Yes if you go and buy them in Mexico


----------



## Stu (Oct 12, 2005)

ForemanRules said:
			
		

> Yes if you go and buy them in Mexico


 or the uk


----------



## GFR (Oct 12, 2005)

Stu said:
			
		

> or the uk


Thats it Im getting out of America


----------



## Stu (Oct 12, 2005)

we dont want you here


----------



## GFR (Oct 12, 2005)

Stu said:
			
		

> we dont want you here


Don't worry....the UK is the last place I would move to


----------



## Stu (Oct 12, 2005)

yeah go to france, you'd get on with those lot


----------



## GFR (Oct 12, 2005)

Stu said:
			
		

> yeah go to france, you'd get on with those lot


I did read that women in the UK were one cup size bigger on average then American women.....if thats true I might reconsider.


----------



## Stu (Oct 12, 2005)




----------



## Skate67 (Oct 12, 2005)

LAM said:
			
		

> dbol only cycles are crap.  you blow up like a ballon and deflate just as fast when you come off.  if you are a newbie (which you have to be to even think about using a dbol only cycle) you can make the same gains with out it.  use a *40/40/20 * and eat around 4k cals



I know this is off topic but, whats your opinion on isocaloric versus the 40/40/20 for bulking?

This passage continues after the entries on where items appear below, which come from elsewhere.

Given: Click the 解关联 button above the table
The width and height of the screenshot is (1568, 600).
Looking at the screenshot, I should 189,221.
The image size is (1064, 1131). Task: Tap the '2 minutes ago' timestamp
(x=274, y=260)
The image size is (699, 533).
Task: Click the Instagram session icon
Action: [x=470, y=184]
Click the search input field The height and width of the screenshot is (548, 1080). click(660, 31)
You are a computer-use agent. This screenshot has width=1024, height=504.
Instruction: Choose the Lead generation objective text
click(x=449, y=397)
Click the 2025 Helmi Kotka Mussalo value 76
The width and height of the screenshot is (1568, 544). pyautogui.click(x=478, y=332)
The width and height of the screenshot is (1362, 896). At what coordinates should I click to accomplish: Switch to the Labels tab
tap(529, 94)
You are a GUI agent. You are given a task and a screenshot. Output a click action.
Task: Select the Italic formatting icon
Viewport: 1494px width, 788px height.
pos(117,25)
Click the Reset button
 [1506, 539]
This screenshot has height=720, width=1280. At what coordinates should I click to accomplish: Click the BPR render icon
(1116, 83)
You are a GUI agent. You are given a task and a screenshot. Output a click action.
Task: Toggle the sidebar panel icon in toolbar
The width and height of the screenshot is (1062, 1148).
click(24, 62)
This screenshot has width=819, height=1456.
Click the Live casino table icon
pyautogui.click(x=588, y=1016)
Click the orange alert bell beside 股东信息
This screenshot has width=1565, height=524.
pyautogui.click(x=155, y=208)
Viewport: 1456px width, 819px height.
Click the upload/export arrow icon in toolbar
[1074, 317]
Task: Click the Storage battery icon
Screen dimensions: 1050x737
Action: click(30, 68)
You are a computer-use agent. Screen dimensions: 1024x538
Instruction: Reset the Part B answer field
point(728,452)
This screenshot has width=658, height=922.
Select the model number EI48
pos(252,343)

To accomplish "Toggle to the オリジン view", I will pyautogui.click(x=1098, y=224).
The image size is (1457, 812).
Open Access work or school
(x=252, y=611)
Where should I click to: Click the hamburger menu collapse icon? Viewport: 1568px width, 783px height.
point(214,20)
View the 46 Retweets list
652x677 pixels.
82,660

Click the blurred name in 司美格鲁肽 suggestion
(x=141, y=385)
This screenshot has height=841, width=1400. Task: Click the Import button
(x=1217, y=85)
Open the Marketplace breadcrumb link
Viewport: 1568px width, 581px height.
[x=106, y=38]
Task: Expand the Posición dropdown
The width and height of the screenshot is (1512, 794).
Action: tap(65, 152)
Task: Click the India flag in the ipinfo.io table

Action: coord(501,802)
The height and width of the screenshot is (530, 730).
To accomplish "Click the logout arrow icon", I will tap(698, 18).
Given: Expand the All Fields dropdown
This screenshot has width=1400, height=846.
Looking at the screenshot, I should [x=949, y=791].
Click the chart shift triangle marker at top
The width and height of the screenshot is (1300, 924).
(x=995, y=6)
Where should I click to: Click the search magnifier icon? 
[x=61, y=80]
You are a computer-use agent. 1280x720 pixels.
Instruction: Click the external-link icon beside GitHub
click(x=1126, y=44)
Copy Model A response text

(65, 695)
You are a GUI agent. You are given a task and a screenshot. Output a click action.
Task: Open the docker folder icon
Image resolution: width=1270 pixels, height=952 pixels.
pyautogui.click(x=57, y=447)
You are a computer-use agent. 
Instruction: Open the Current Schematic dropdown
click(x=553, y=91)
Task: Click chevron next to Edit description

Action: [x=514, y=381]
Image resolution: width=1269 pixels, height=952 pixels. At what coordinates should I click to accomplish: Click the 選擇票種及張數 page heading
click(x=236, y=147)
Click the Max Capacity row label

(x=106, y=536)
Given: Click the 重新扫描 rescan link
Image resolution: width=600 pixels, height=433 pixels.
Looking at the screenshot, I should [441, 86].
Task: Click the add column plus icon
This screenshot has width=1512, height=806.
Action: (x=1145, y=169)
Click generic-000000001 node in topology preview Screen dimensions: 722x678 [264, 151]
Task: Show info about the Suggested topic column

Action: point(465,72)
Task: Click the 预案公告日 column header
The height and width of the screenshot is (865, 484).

*Edit* : um not that this thread is still on topic


----------



## LAM (Oct 12, 2005)

ST240 said:
			
		

> I know this is off topic but, whats your opinion on isocaloric versus the 40/40/20 for bulking?
> 
> *Edit* : um not that this thread is still on topic



if you are already lean I think that it's easier to clean bulk going isocaloric or for those who have a small appetite.  if you like to eat and can eat a lot and still keep it clean then the 40/40/20 may be better for you


----------



## Skate67 (Oct 12, 2005)

LAM said:
			
		

> if you are already lean I think that it's easier to clean bulk going isocaloric or for those who have a small appetite.  if you like to eat and can eat a lot and still keep it clean then the 40/40/20 may be better for you



neither one "builds muscle better" than the other though correct?  My new clean bulk diet is currently at 37/41/22 protein/carbs/fat respectively.  I find it very hard to add fats to my diet without "choking" them down   .  So i think ill just leave it at that...  i think i should balance the protein/carbs though.


----------



## Tough Old Man (Oct 12, 2005)

Mags said:
			
		

> My mate did Dbol for 12 weeks, got huge but in the same amount if time, shrunk back to where he was. Looked good when on it, lifts increased so did his size considerably, but at the end it was just pointless. I always thought Dbol were best suited to kickstarting cycles for 4-6 weeks etc when stacked with other goodies.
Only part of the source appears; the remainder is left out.